老人は手を振って、黒い空に吸い込まれていく馬車を見えなくなるまで見送った。
「さて」
老人は身支度を整えた。砂漠を歩けるだけの装備をして、小屋を出た。
砂を踏みしめて歩く。老体には堪えるがそれでも足取りは軽かった。
丸一日歩いて、老人は都に着いた。
街に着いた老人は周囲を見渡した。
あらゆる建物から光が漏れている。夜だから出歩いている人の姿はないが、この明かりこそが人の営みと生存の証であった。
老人はかつての住まいを目指した。
大きな塔の天辺の部屋。
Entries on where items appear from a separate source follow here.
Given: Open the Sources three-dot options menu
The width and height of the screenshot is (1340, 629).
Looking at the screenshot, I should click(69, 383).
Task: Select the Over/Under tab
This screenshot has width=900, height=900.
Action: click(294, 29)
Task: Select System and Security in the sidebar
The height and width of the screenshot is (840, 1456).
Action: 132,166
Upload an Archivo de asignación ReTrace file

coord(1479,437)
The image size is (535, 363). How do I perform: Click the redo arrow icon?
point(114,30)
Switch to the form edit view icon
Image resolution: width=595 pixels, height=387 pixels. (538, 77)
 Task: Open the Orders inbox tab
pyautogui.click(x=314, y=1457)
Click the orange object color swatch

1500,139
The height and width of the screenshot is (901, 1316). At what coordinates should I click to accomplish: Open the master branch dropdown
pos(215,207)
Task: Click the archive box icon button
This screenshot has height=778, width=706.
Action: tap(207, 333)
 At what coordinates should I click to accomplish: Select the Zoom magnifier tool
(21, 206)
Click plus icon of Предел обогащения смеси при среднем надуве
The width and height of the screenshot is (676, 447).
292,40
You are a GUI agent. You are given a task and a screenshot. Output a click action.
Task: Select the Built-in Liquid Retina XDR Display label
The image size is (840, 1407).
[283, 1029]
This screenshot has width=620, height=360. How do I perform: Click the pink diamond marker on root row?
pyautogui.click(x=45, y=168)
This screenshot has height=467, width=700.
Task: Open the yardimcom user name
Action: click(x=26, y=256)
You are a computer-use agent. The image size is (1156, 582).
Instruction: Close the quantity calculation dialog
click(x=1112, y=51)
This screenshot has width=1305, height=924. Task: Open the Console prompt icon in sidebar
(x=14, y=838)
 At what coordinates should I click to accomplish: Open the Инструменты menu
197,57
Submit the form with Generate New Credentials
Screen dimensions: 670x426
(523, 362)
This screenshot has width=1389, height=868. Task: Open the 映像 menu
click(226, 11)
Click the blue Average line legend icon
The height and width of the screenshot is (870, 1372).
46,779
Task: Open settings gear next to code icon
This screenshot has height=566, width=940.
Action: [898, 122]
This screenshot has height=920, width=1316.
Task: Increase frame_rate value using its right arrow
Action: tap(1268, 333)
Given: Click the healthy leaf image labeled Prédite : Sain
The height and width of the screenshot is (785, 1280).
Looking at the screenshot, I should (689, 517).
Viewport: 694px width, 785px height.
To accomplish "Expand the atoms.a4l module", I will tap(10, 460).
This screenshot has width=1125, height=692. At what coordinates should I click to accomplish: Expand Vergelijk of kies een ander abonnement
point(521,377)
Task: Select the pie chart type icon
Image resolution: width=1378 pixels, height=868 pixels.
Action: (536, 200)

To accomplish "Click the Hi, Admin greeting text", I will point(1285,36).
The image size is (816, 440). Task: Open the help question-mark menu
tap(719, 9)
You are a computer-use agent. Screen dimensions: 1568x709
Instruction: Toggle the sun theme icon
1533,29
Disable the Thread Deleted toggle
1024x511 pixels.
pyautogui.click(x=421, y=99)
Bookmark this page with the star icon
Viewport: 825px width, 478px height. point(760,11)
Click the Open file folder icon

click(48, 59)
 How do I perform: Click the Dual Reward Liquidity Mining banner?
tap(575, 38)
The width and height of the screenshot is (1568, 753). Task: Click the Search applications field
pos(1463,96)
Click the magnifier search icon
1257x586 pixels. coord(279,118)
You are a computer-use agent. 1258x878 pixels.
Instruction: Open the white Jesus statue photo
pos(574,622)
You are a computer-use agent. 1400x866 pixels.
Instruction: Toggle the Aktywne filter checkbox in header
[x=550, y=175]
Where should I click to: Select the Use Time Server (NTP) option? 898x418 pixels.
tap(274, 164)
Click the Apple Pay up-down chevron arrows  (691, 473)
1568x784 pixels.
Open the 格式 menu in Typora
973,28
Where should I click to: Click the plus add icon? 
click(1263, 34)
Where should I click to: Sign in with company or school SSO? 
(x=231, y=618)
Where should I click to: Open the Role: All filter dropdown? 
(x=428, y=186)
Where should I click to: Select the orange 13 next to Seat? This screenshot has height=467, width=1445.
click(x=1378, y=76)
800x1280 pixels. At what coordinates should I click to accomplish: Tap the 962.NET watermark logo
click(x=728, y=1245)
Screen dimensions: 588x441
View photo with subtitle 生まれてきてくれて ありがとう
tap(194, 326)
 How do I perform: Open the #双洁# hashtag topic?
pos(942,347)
妻と一緒に過ごした場所だ。
塔に着いた。何故かエレベーターは止まっていたから階段を上るほかなかった。息が切れて心臓が破れそうになった。
どうにか最上階に辿り着いた。
部屋の前に着く。扉につけられた明かり取り窓からは、やはり光が溢れている。
老人は扉を開けて、言った。
「ただいま」
部屋の中には妻がいた。
妻のその姿を見て、老人は崩れ落ちた。
妻は在りし日の姿のままでそこにいた。
全身が石になって固まっている。
しかし、ただの石ではない。まばゆい光を放つ石だった。
老人は、光の正体を知った。それは営みの光などではなかった。
巨大な宝石が放つ、死のきらめきである。
老人は知った。都はとっくに毒で死滅していたこと。
オアシスに隔離されていた自分だけが、感染を免れていたこと。
妻は窓辺に立っていた。宝石と化した彼女は助けを求めるように手を伸ばしている。
きらめく指の先には砂漠のオアシスがあるのだった。